Лето. Мы с подругой идем по Гоголевскому бульвару от «Арбатской», мимо нас пыхтит троллейбус, мы уже бежим, врываемся на ходу в щелочку закрывающихся дверей. Остановка. Мне вдруг становится очень неуютно ехать зайцем. Она спокойно садится, уверяя, что все обойдется. «Ваш билетик», – раздается голос, мы начинаем тянуть время, судорожно роемся в карманах в поисках несуществующих билетов. «Ведь были же, но куда они подевались?» «Девушки, выйдемте», – вежливо предлагает нам контролер. «Но у нас были билеты, были только что!». «Неправда, они ничего не пробивали», – заголосила женщина в сером платье с лиловыми цветами. «Выйдемте». «Давайте, выходите, нечего людей задерживать». «Не задерживайте отправления транспорта», – крикнул водитель.

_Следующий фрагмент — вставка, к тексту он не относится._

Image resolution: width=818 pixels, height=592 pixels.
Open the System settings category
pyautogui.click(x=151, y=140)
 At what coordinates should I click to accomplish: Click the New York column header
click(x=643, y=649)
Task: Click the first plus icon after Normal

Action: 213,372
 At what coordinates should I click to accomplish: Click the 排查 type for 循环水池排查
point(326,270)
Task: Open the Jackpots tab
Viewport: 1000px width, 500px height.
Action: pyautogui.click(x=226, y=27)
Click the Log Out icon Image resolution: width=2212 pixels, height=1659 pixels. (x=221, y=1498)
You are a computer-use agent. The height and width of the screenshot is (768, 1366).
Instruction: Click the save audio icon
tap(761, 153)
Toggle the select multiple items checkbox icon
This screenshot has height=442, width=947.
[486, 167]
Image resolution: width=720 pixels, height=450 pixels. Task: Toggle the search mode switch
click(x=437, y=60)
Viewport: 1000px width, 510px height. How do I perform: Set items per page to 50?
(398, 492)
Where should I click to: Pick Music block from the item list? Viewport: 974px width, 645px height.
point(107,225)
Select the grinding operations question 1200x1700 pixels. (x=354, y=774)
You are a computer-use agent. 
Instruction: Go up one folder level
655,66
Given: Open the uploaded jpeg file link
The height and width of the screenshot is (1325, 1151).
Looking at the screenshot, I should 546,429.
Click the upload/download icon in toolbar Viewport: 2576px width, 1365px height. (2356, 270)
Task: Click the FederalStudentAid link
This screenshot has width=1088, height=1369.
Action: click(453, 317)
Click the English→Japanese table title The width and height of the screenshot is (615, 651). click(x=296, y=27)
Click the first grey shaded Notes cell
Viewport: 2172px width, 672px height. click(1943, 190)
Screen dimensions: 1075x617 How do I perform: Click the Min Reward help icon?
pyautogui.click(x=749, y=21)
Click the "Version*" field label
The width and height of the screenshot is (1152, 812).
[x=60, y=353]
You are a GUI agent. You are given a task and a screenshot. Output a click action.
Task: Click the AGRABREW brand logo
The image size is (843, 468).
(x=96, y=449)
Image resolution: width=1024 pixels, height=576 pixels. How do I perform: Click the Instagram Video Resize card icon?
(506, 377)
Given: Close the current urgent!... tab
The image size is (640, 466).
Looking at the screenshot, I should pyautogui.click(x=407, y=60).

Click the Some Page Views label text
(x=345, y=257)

Двери открылись, мы вышли, оказались на небольшой площади в районе Парка Культуры, у церквушки. Контролер выписал квитанцию. «У меня денег нет», – гордо заявила подруга. Я запустила руку во внутренний карман пиджака. Там лежали смятые бумажки старых денег – две голубые по три рубля и еще одна десятка. Штраф был десять рублей. Я сказала, что у меня с собой только шесть. И надо было наугад вынуть из кармана две трешки. Я ухватила две бумажки пальцами, вынула – ура! – получилось, две трешки. Протянула их контролеру, даже осталось еще немного денег, мне и ей на кофе.
Глава 8
Good-evening, New-York!
Марионетка, наконец, вырвалась на свободу, порвала все нитки и, беспомощная, испугалась. Куда теперь, к кому? Все то же неизменное метро. Вагон переполнен. Вдруг, кто-то вскочил и выбежал. Место освободилось, но его никто не хотел занимать. Я села. От соседа несло перегаром. Он – молодой человек с глубокими морщинами на лбу. В кожаной косухе, грязных черных джинсах и пыльных кожаных ботинках.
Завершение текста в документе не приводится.